The 2016 sheriff’s race — pitting FitzSimons and Woodman against each other for the first time on the political stage — went down to the wire, as Summit County voters elected FitzSimons by a thin margin of just over 600 votes. Woodman promised his constituents after the loss in 2016 that we would return to challenge FitzSimons this year. He made good on his promise, but as numbers began rolling in on Tuesday night, it was clear that FitzSimons’ message of improving mental healthcare and addressing growing call volumes at the sheriff’s office spoke to voters. FitzSimons won more than 60 percent of the vote, according to unofficial results.
“The voters have spoken and chosen me to be sheriff for the next four years,” said FitzSimons. “I’m so happy to have the campaign behind us and to continue serving as your sheriff. I would not be here without the unwavering support of my wife, Lena, and my amazing kids…thank you for sticking with me throughout.”
While a jubilant crowd celebrated at HighSide Brewing alongside FitzSimons in Frisco, the mood was considerably more subdued down the road at the Red Mountain Grill in Dillon where Woodman’s supporters gathered to take in the results. As the door slowly closed on Woodman’s candidacy, he offered a thank you to his supporters.
“All I have to say is thank you to those who believed in me and supported my efforts,” said Woodman. “My efforts were truly in the best interest of Summit County, and I had an amazing team to support me in my campaign. I can’t thank them enough.”
FitzSimons — who was appointed sheriff in 2016 following former Sheriff John Minor’s departure to head the Silverthorne Police Department — ran primarily on a platform of improved mental health services for individuals coming into contact with law enforcement officials in the county. He noted that his first priority upon taking office would be to limit the number of people suffering from mental health illnesses being placed in jail, noting possible alternatives such as a mental health court, and a “mental health navigator” within the jail to help those individuals seek treatment outside of custody.
FitzSimons also emphasized a necessity for better funding in the office, noting a substantial increase in call volume over recent years, and a lack of funds to help deal with them.
FitzSimons grew up in Los Angeles where he started his career in law enforcement at the LAPD in 1990. With the LAPD he served as a patrol sergeant and detective, along with other work in the gang and undercover narcotics unit. In 2006 he started with the Summit County Sheriff’s Office where he quickly rose through the ranks, while also served as a member of the Summit County Combined SWAT Team.

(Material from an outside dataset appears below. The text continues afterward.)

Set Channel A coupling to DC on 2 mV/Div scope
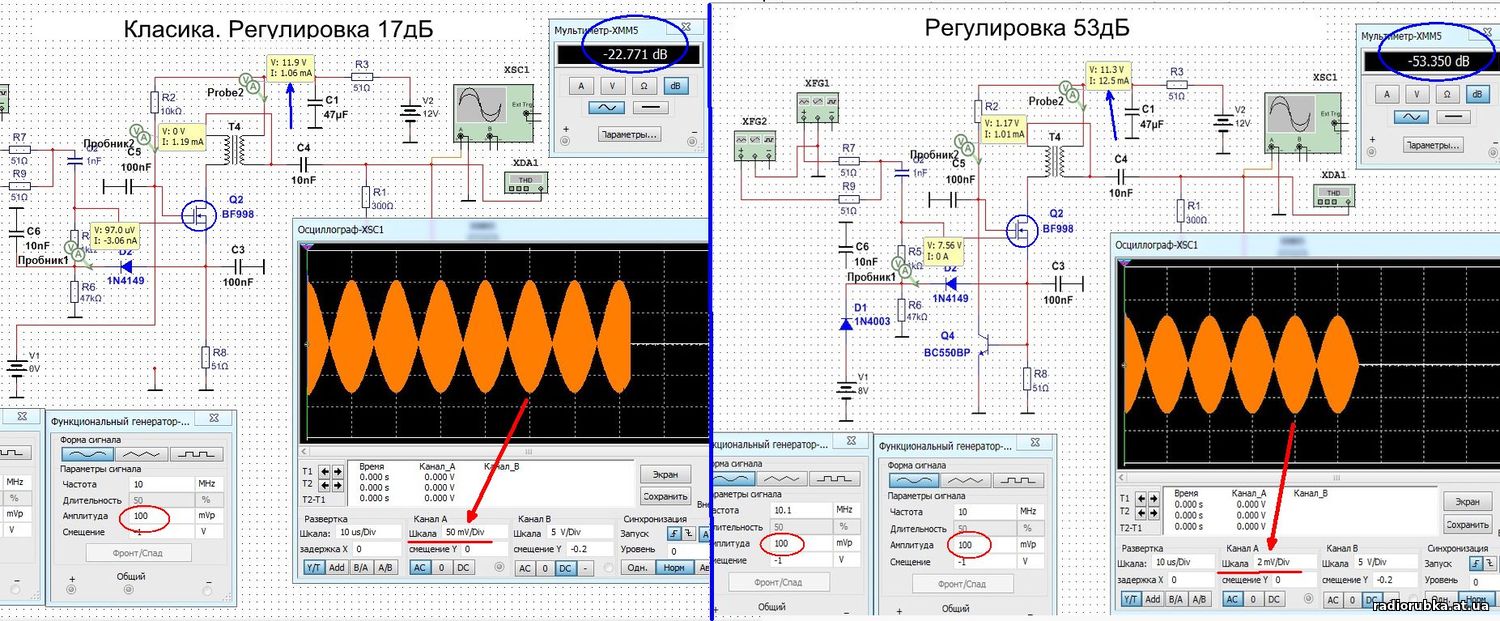The width and height of the screenshot is (1500, 621). click(x=1275, y=599)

FitzSimons is also an active member of the community, serving on a number of local boards including Building Hope, the TreeTop Child Advocacy Center and the Colorado Commission for Adult Offender Supervision.

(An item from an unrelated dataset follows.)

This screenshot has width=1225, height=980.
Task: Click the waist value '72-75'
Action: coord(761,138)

Woodman, another Los Angeles native who spent more than 35 years with the Sheriff’s Office, ran on a platform of increased drug enforcement measures within the county and spoke about the necessity of a culture change to help retain employees.

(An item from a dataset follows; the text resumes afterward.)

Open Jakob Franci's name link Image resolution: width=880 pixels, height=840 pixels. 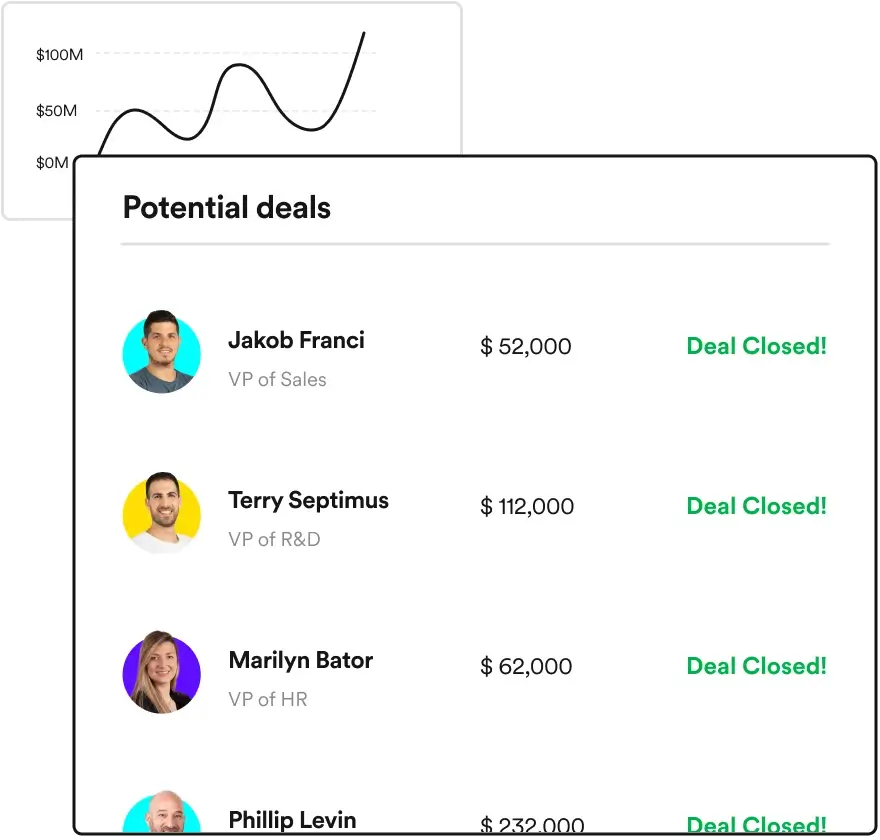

But ultimately, after a long and hard fought campaign, Summit County voters chose to reelect FitzSimons.
“To my incredible leadership team and staff that kept doing their job serving the community in the face of such adversity, a job well done,” said FitzSimons. “To my extraordinary campaign team, I couldn’t do it without you. Next, thank you to everyone who cast a vote, planted a sign, staffed a phone bank, talked to a neighbor or corrected the commentary on social media. The community came together, and I’m so honored to receive their vote of confidence and overwhelming support.
“I must confess, my diplomacy was tested more than once during this race. I’m proud of our campaign staying on the high road throughout. I am so excited for the next four years and the good we’ll accomplish. There are so many important matters to work on over the years to come. Our community faces some real challenges. I’m up to the task and look forward to working collaboratively to solve these problems.”